First of all, go check the server you use! Then read on about the fix.

First of all, the issues mentioned (bad transaction ID’s and the birthday attack) have been fixed in all major DNS servers (except for BIND8, but that was already End Of Life’d). These issues were already know, but nobody had thought about the implications these would have for the actual security of the DNS system. 

But more importantly, another layer of protection was added. Until a couple of weeks ago, all DNS servers sent their query’s from a fixed source port, port 53. Don’t know what a “port” is? Think of it as a return address. Each computer has 65536 virtual mailboxes, and replies to DNS queries always had to be delivered to box 53. Since this major update, all major DNS servers use random mailboxes. So in addition to the transaction ID that a hacker has to guess (65536 possibilities), he also has 65536 places to send his fake information to. Since both have to be right, attackers now have over 4 billion possibilities to choose from! It’s not the perfect solution, but a better system is being deployed. Quite slowly, but at least it’s going faster than the IPv6 rollout 😉

 

I promised earlier that I’d tell you which DNS implementation already had protection against these attacks. It’s DJ Bernstein’s djbdns and dnscache software. He offers a security guarantee for it, and so far no major bugs have been found. To quote the original article about this major DNS update:

DJB was right. All those years ago, Dan J. Bernstein was right: Source Port Randomization should be standard on every name server in production use.
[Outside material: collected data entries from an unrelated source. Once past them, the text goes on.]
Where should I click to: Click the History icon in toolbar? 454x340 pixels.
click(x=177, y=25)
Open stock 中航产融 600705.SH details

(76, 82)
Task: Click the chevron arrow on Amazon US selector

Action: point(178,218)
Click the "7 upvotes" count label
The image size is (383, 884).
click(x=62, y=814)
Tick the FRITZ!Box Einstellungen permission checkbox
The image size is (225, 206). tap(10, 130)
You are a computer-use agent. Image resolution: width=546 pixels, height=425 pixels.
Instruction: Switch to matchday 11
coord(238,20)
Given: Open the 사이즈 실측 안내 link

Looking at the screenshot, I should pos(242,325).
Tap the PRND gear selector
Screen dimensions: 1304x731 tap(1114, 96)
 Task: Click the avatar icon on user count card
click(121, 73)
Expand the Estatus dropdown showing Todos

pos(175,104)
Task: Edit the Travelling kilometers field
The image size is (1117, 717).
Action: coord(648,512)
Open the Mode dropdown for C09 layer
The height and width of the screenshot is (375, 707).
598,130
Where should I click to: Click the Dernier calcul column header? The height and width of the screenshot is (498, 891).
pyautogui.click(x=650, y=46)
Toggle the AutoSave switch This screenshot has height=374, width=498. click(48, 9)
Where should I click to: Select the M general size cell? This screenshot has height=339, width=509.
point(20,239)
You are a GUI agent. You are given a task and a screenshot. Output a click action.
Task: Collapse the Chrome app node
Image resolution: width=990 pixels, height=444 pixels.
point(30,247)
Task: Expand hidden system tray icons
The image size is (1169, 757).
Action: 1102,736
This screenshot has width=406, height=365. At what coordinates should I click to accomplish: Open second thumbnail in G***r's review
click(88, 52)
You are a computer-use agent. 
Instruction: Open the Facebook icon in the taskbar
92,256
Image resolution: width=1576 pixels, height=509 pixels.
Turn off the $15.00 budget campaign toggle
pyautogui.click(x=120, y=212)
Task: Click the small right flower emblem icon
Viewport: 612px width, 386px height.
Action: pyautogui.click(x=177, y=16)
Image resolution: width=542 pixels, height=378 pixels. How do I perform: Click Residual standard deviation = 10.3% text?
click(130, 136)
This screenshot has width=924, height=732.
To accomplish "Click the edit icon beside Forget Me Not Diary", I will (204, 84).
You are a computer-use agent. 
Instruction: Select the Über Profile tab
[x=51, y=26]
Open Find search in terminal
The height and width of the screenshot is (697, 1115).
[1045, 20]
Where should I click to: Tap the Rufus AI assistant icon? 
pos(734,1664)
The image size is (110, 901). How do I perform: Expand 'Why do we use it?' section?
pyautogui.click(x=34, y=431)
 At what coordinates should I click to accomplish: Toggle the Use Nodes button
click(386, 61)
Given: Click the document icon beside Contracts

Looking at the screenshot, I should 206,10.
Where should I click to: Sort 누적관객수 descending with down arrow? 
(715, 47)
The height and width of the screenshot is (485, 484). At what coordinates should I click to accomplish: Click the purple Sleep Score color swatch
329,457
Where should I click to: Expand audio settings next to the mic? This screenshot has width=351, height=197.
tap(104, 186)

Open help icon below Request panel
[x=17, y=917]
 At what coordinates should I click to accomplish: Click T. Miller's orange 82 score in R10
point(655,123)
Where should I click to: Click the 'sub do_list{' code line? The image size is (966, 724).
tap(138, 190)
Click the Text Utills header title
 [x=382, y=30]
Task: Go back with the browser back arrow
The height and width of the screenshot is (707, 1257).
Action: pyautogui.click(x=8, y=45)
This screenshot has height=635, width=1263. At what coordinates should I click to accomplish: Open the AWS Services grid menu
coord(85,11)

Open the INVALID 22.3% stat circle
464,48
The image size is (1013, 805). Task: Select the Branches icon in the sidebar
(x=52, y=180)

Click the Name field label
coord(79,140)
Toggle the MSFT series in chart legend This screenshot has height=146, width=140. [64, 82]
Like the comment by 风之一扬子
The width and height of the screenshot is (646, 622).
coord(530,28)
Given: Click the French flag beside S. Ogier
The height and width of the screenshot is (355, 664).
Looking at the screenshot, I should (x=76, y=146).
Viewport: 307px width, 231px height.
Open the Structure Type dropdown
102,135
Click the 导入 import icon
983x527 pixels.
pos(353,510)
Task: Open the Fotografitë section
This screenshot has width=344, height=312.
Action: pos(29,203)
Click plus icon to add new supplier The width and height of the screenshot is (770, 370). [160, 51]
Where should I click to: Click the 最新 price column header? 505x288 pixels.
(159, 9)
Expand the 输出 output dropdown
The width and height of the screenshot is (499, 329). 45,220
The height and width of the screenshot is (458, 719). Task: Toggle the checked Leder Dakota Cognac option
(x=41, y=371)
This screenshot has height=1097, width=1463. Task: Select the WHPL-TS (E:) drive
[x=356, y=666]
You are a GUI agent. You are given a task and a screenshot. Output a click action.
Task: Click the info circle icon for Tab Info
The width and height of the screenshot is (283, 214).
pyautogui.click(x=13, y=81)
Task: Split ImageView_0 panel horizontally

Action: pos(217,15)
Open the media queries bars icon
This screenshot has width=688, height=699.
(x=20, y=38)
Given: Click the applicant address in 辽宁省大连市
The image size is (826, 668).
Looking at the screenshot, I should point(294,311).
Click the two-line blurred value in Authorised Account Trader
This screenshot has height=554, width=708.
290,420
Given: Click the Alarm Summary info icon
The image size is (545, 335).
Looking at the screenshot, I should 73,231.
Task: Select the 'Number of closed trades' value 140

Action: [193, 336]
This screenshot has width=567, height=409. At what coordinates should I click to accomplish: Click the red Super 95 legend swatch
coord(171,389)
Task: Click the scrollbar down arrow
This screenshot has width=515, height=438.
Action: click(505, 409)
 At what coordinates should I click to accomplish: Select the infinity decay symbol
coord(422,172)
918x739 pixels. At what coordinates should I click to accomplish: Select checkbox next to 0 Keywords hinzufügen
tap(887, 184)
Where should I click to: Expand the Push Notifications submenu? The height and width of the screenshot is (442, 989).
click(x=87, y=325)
There is a fantastic quote that guides a lot of the work I do: Luck is the residue of design. Dan Bernstein is a notably lucky programmer, and that’s no accident. The professor lives and breathes systems engineering in a way that my hackish code aspires to one day experience. DJB got “lucky” here — he ended up defending himself against an attack he almost certainly never encountered.

Such is the mark of excellent design. Excellent design protects you against things you don’t have any information about. And so we are deploying this excellent design to provide no information.